È un ambient realistico e partecipato quello di “Effetto Manifesto” dei Minnie’s
La band di Porta Romana, oltre a dare una versione melodica del post-rock, con “Evviva Manifesto” si inserisce in una tradizione musicale che affonda le radici negli anni ’80. Hanno un debito pesante nei confronti del brit-rock degli Oasis. I brani sembrano dividersi in due parti, una dalle influenze sonore più suggestive, l’altra più coinvolgente dal punto di vista cantautorale, spostandosi anche dall’altra parte dell’Oceano per andare a pescare nel pop-punk, come in “Buoni a conoscersi” e “Il grande inverno europeo”. Impreziosendo da più di 20 anni il miglior underground milanese, i Minnie’s si fanno carico di sfumature sonore provenienti del nord Europa, come se l’essere più vicini alle Alpi li rendesse più propensi al contagio. Non trascurando, soprattutto, infiltrazioni psichedeliche.

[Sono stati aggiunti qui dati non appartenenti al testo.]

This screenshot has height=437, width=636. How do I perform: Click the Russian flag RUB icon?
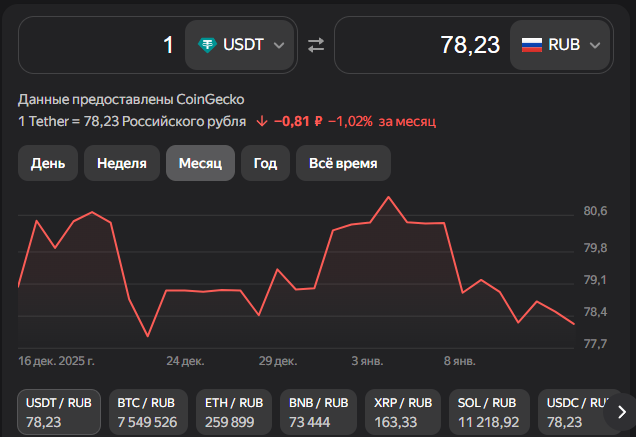532,45
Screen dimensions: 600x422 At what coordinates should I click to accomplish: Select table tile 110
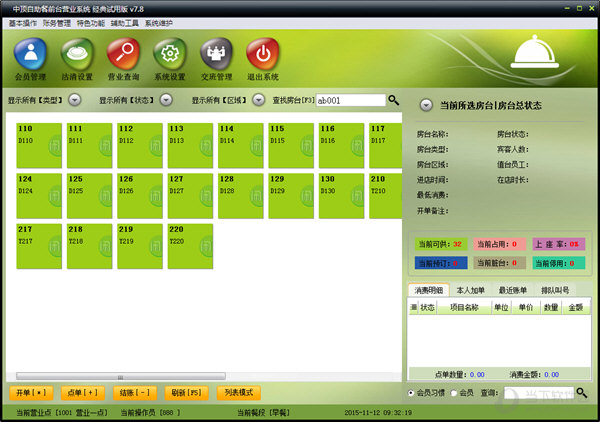click(38, 145)
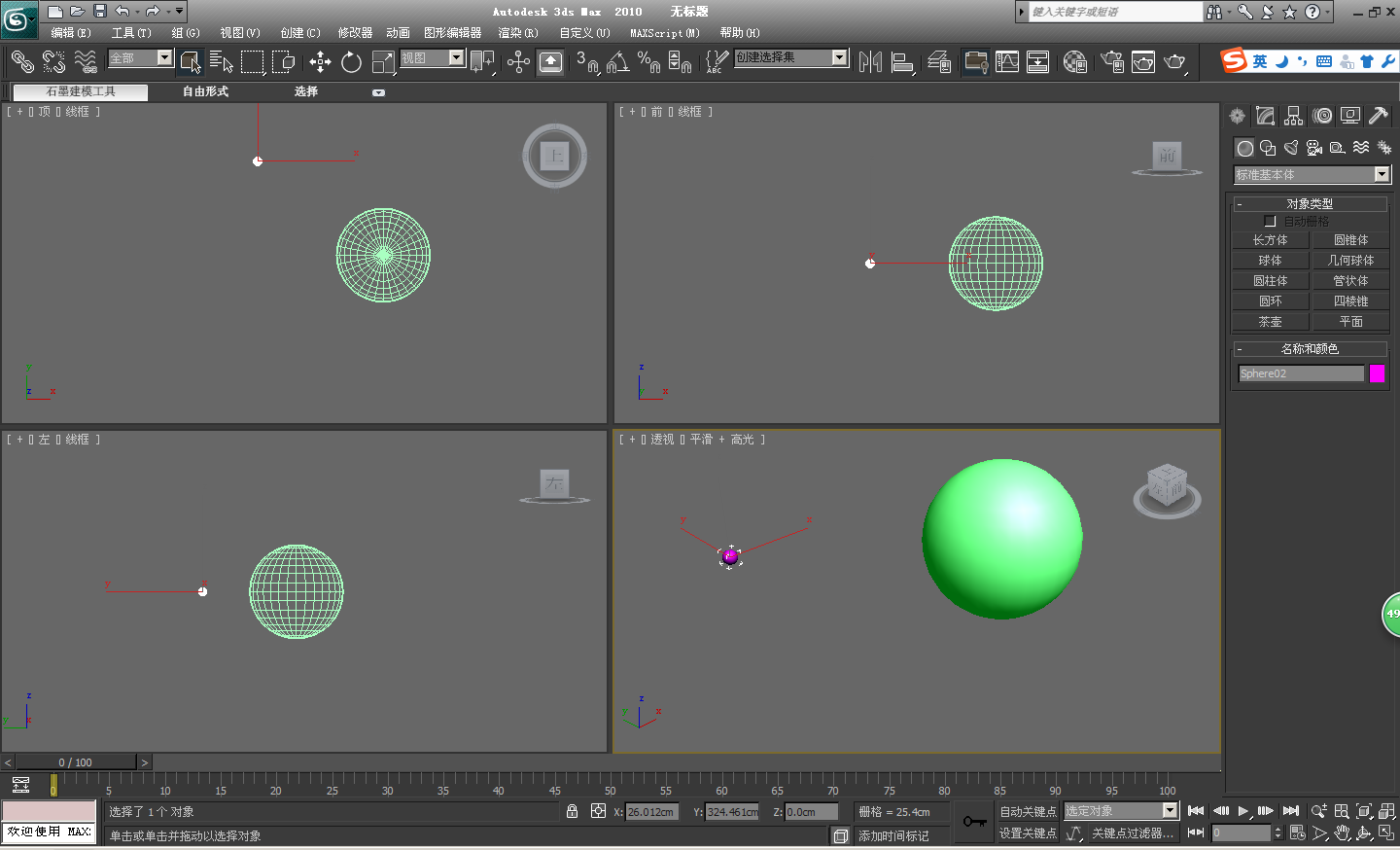Open the Material Editor
Image resolution: width=1400 pixels, height=850 pixels.
point(1074,62)
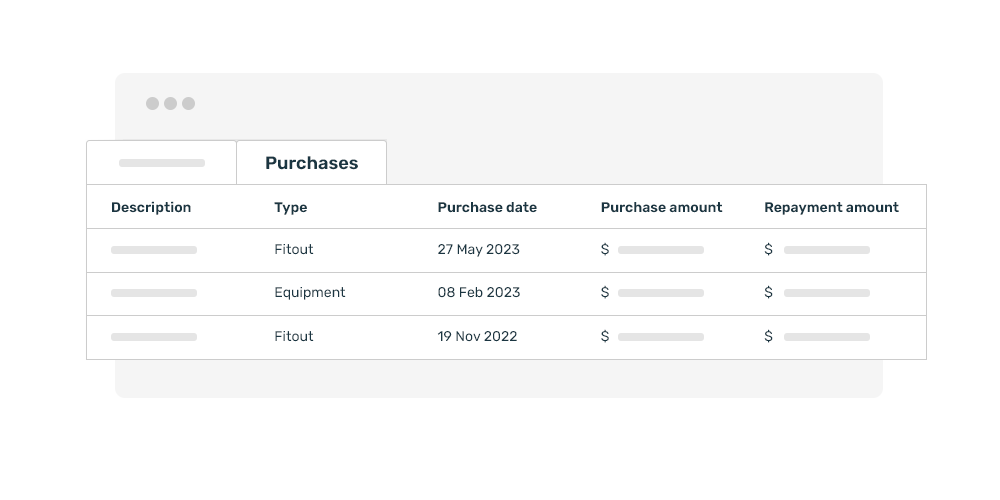The height and width of the screenshot is (500, 1000).
Task: Click the third window control dot
Action: pyautogui.click(x=188, y=103)
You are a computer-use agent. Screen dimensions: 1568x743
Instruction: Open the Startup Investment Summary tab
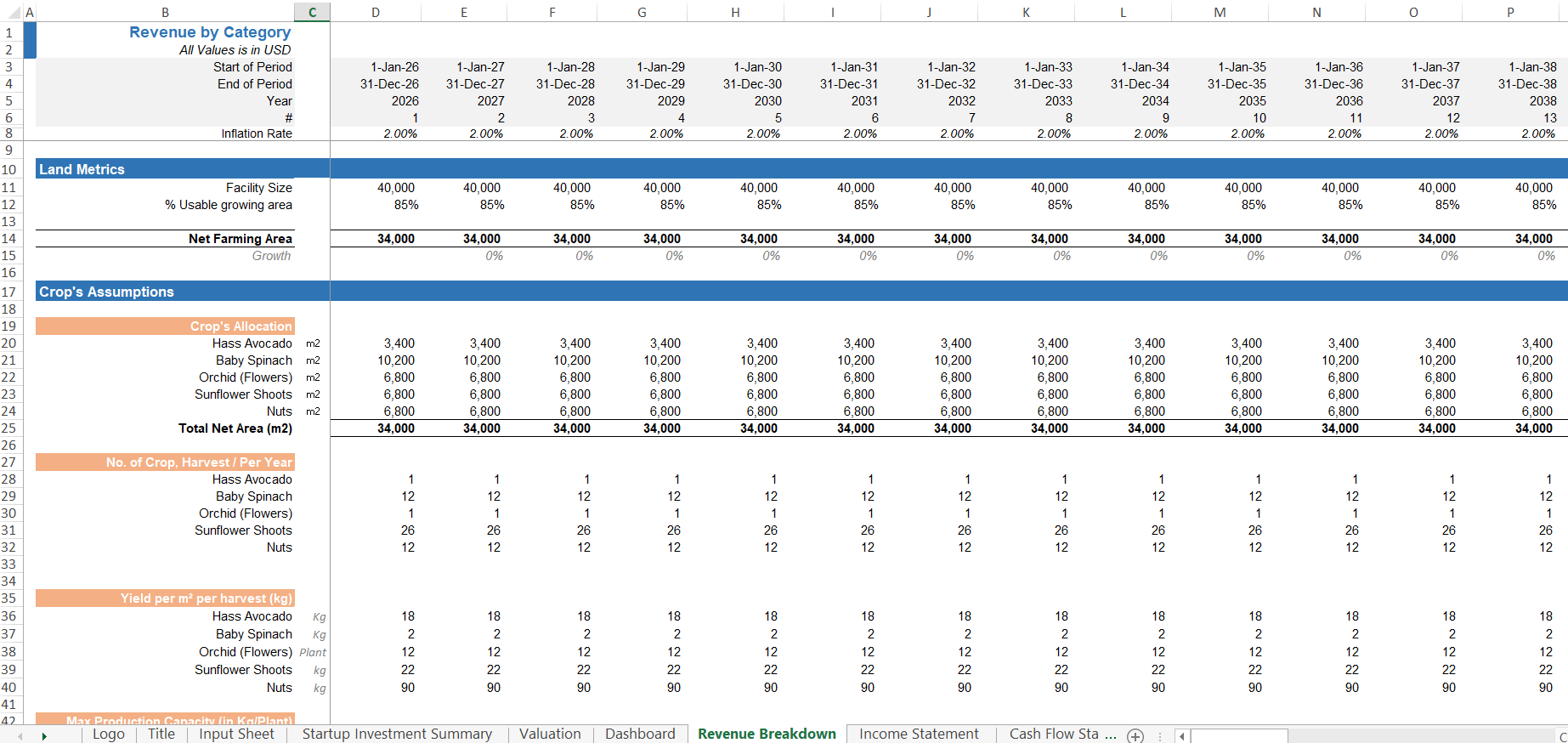(397, 734)
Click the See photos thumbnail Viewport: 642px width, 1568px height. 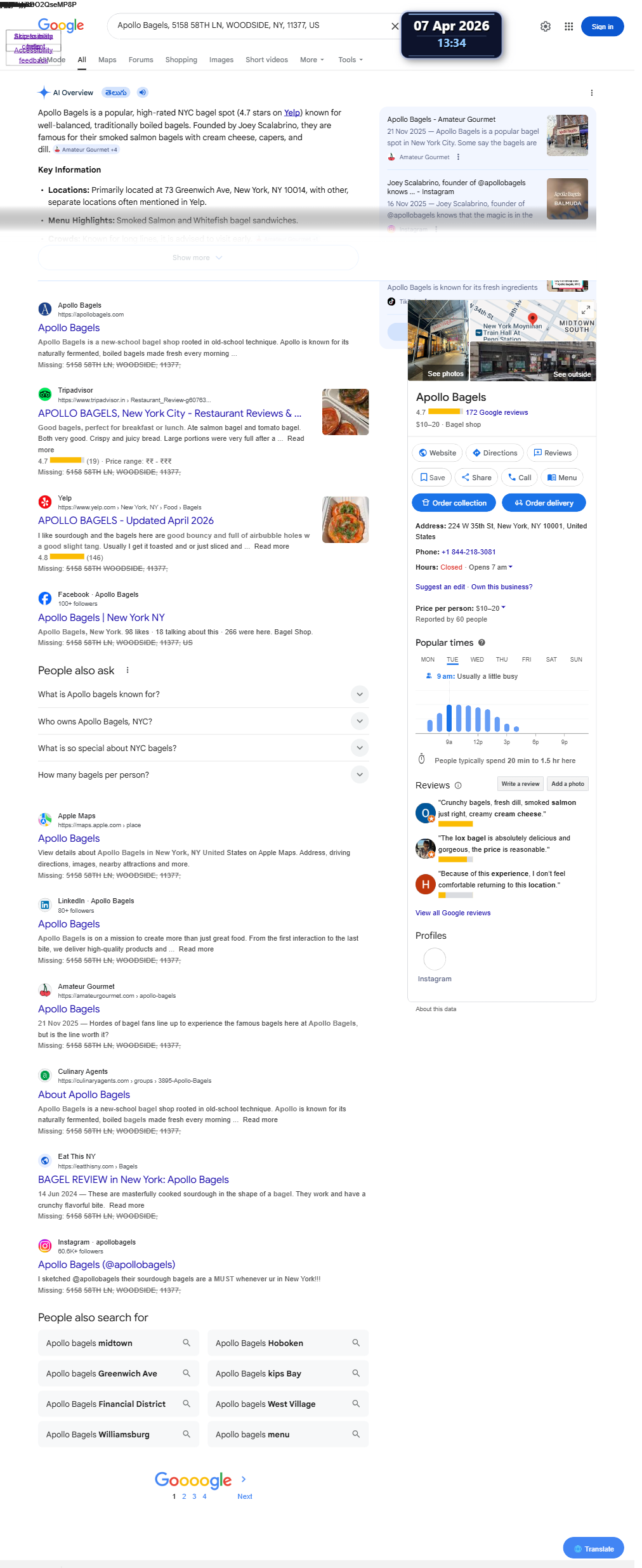pyautogui.click(x=438, y=341)
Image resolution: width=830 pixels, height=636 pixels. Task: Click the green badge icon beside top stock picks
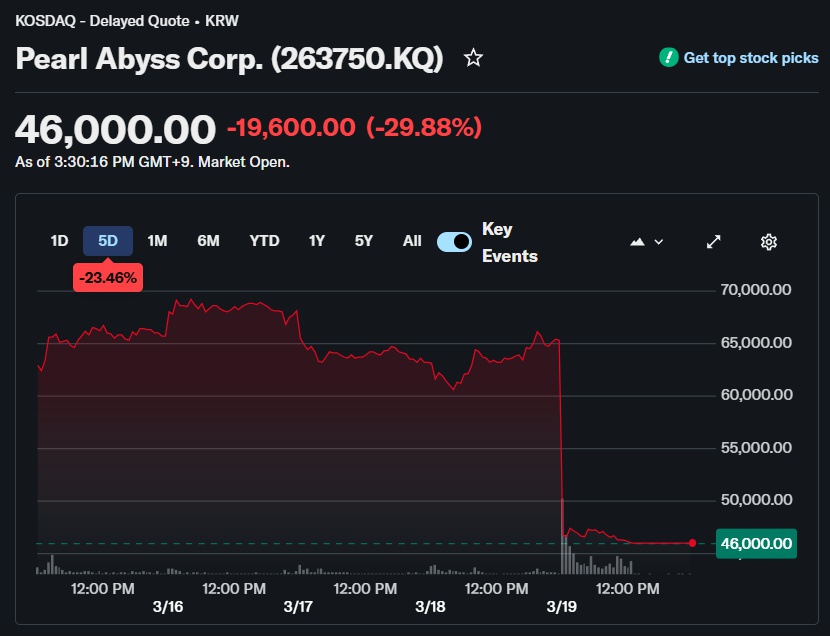[x=668, y=58]
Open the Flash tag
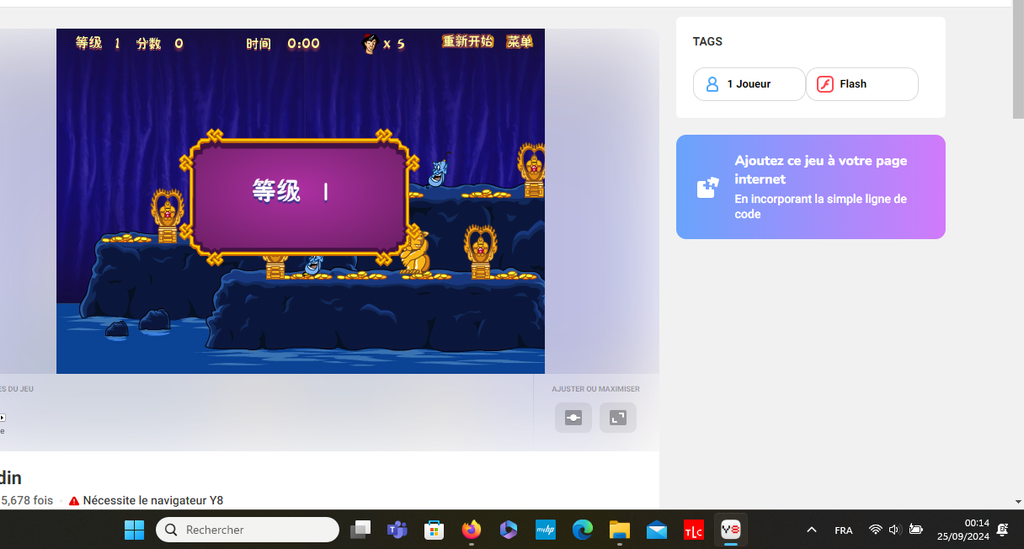Image resolution: width=1024 pixels, height=549 pixels. [x=861, y=84]

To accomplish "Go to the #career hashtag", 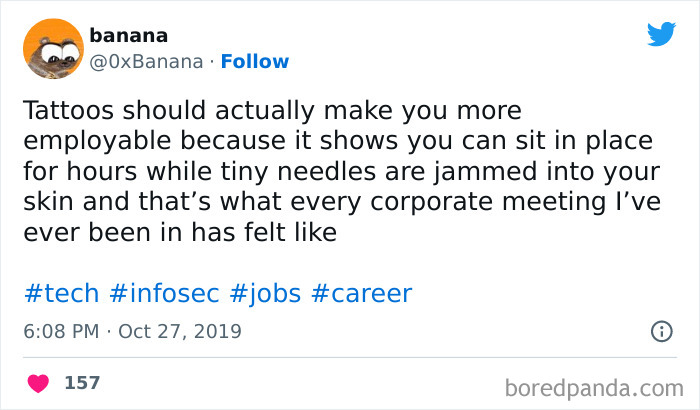I will click(361, 293).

Tra ultra-moderno e classico, l’indie dei Minnie’s risulta fresco e vivo
In quasi un’ora di rock melodico in stile Afterhours, i Minnie’s compongono per tutti gli spleen emotivi, ma soprattutto per tutte le sfumature di post-rock. “Cicale” è la più verdenosa, mentre il beat anni ’80 di “Che segreti hai” si incastra nel cervello in un loop ossessionante. Da “Breve” prende il nome l’album: “Evviva Manifesto” è l’esclamazione di entusiasmo in una lirica forte e struggente. I Minnie’s caricano la riflessività come fosse una molla, facendo esplodere spleen malinconici amplificati da un impasto di synth e percussioni elettroniche, a cura di Alessandro Mariano. Il settimo lavoro del quartetto milanese è leggiadro e decisamente al passo coi tempi. Con la straordinaria capacità di inserire in sonorità ultramoderne l’accortezza compositiva di cui troppo spesso la scena indie è carente.